» Data records
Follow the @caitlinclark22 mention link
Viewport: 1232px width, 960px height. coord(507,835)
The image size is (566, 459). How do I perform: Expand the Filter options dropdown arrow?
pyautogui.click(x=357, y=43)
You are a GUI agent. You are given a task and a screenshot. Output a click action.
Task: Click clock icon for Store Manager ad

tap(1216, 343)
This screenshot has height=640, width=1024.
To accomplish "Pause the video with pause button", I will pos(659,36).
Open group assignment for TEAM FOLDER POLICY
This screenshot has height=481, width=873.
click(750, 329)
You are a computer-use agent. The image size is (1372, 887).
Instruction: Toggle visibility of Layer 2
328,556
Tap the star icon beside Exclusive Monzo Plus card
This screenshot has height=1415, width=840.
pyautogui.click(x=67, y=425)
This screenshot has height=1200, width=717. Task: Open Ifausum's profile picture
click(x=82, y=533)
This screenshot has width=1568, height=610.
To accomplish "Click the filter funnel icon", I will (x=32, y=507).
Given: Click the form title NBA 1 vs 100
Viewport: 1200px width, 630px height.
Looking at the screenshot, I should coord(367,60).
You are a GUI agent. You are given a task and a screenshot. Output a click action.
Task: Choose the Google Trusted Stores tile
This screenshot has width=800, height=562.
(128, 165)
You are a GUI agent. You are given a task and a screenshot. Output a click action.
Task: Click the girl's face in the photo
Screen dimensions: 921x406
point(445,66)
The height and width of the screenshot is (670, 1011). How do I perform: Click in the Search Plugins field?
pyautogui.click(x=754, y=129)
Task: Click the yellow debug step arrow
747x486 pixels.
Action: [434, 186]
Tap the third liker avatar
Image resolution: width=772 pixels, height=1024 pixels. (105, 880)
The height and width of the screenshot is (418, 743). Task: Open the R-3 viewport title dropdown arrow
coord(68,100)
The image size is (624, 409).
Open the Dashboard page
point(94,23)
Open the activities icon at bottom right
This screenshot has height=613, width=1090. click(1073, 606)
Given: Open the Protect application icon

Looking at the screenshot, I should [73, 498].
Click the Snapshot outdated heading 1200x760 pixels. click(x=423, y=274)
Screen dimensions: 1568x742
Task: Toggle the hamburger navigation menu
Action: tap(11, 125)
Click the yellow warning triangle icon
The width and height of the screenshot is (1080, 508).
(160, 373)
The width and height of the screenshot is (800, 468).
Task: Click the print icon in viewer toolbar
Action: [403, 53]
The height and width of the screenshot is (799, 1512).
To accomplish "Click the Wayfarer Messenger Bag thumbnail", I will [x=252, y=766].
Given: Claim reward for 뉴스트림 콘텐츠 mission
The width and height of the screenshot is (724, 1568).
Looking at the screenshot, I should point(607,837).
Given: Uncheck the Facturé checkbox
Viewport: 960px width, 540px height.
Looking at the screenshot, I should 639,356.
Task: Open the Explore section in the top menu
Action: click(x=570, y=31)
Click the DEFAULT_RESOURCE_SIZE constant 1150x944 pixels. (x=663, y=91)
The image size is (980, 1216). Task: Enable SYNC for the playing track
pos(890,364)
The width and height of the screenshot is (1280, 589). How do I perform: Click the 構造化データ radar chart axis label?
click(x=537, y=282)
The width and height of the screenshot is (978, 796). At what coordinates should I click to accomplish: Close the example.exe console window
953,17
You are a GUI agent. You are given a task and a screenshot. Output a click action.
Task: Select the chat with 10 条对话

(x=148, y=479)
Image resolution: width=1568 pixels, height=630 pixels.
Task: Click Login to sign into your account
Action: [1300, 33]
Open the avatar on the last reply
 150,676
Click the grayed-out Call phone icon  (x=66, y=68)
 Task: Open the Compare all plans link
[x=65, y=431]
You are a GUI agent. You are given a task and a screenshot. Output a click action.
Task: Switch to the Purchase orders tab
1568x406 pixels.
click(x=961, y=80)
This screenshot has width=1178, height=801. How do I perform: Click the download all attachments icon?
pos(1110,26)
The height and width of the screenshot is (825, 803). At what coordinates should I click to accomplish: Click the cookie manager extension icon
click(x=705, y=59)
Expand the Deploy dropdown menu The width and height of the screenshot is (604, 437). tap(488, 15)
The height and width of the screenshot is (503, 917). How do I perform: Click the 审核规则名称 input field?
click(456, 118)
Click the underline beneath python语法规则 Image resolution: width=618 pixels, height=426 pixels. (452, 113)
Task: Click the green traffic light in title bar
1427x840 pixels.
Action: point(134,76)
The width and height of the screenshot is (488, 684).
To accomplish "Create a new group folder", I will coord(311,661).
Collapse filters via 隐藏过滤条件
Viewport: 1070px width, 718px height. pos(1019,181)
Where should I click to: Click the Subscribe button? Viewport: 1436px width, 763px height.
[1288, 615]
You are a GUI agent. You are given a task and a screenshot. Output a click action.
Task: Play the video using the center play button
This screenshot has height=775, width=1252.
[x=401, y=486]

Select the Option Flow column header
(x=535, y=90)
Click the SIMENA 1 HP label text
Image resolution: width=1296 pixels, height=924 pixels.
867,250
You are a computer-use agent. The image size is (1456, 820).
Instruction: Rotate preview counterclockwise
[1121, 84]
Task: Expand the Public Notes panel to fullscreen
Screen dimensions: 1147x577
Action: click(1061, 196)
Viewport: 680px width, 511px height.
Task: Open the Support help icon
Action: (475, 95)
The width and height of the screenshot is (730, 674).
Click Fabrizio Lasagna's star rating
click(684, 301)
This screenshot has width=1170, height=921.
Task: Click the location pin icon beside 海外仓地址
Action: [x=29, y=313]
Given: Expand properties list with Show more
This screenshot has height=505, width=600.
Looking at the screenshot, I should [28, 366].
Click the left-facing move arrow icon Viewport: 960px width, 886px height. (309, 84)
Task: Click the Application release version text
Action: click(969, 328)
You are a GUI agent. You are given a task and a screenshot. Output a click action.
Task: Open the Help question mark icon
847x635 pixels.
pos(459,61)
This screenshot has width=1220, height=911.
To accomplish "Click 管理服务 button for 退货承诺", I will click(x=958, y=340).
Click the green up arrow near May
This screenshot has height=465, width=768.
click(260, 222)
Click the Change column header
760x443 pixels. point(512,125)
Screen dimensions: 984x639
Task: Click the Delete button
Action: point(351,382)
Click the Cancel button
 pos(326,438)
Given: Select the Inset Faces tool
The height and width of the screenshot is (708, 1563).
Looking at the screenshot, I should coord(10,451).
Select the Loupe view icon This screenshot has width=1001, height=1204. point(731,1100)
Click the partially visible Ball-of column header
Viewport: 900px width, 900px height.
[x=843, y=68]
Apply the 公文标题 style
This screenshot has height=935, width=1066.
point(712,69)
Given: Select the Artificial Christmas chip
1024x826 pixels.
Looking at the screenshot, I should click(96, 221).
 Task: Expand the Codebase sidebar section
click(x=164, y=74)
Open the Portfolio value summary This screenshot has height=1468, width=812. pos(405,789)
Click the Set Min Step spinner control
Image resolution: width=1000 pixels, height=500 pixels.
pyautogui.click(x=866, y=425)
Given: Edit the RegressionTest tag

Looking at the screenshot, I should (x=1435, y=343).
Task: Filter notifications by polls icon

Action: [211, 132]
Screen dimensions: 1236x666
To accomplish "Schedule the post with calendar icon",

» Exercise objective
Search the data above and return each line in which "yellow" occurs.

» Answer area
Task: Click the yellow debug step arrow
Click the yellow warning triangle icon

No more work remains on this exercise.